King Corn


Published on May 8, 2012 by Docurama Films

King Corn is a feature documentary about two friends, one acre of corn, and the subsidized crop that drives our fast-food nation.

In the film, Ian Cheney and Curt Ellis, best friends from college on the east coast, move to the heartland to learn where their food comes from. With the help of friendly neighbors, genetically modified seeds, and powerful herbicides, they plant and grow a bumper crop of America’s most-productive, most-subsidized grain on one acre of Iowa soil. But when they try to follow their pile of corn into the food system, what they find raises troubling questions about how we eat—and how we farm.

2 thoughts on “King Corn

  1. In 2004, I was homeschooling my grandson. Part of his education was a train trip I booked from Sanford FL to Santa Ana California and return. I chose the southern route over the north but the multiple hurricanes that summer caused damage to AmTrak only the northern route was possible.

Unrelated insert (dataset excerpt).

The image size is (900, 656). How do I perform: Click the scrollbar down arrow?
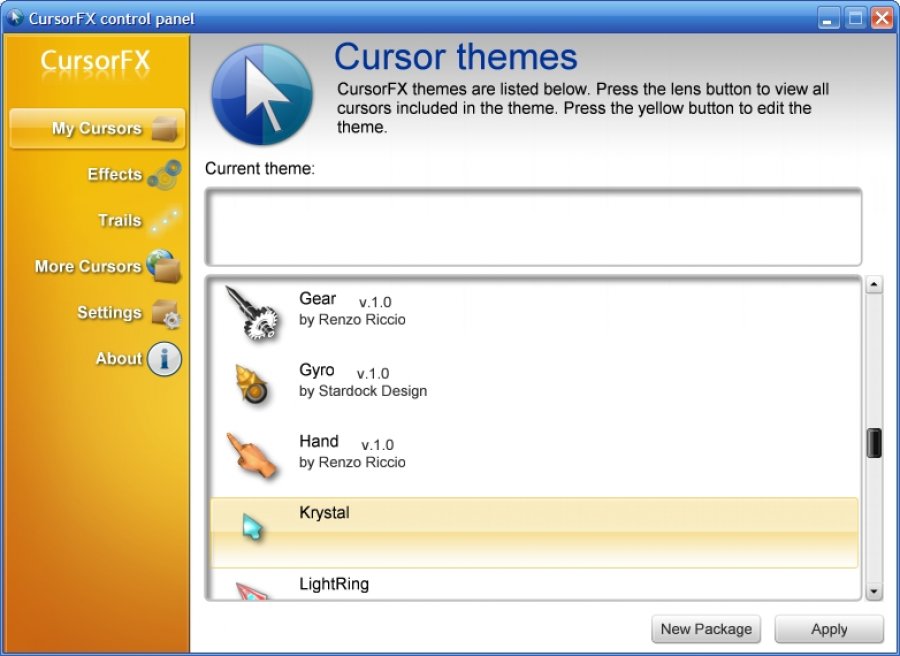874,592
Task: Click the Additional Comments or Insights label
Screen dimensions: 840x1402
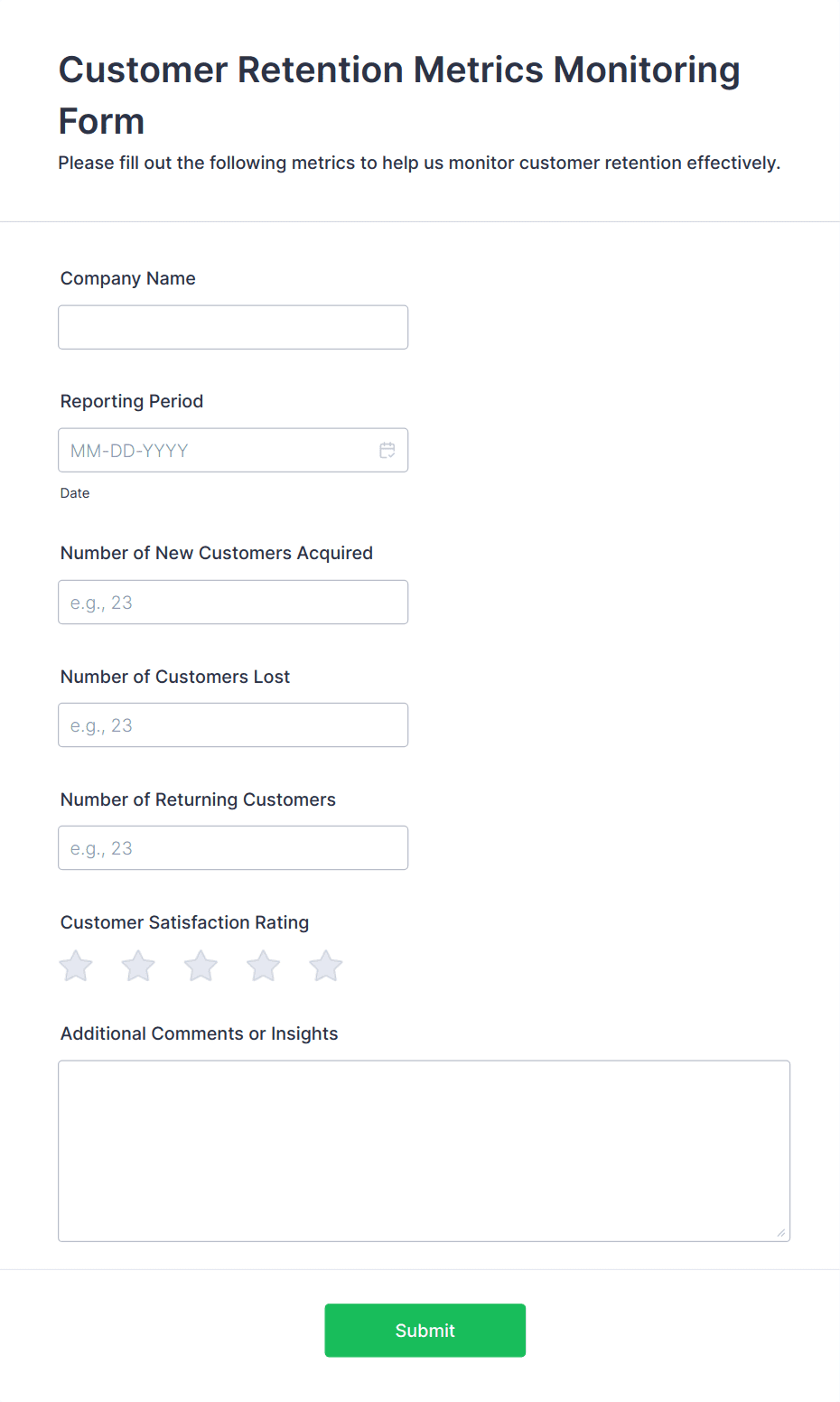Action: (x=199, y=1033)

    It was a beautiful and educational experience for both of us. We traveled through cities, industrial areas, Indian reservations, deserts and farms, huge farms. I remember one thing my grandson remarked, “I really wouldn’t care if I ever saw another corn stalk again in my whole life”. Seriously, we saw corn, corn and more corn grown here mostly in the ‘breadbasket’ of the country. I had to wonder where the other crops were…..maybe in the southern route?

    We spent a week in California with more educational stuff like the La Brea Tar Pits and eating real Chinese food in China Town. We also visited the Holocaust Museum in Los Angeles, just a few of the many things we did.

    1. That’s great, Susan, and traveling around is a VERY educational experience for a kid. They learn a lot more by seeing things than just reading about them, and it opens their minds to new, and otherwise unimaginable worlds. I remember driving across the country in Dad’s station wagon when I was a kid, and I felt the same way about the corn after seeing nothing else for days.

      And there IS a big difference between what Chinese people actually eat and the “Chinese food” they sell to Americans. I used to eat in a Chinese restaurant where the menu was in Cantonese, and all I could recognize were the numbers (prices). It was an adventure in dining, to say the least.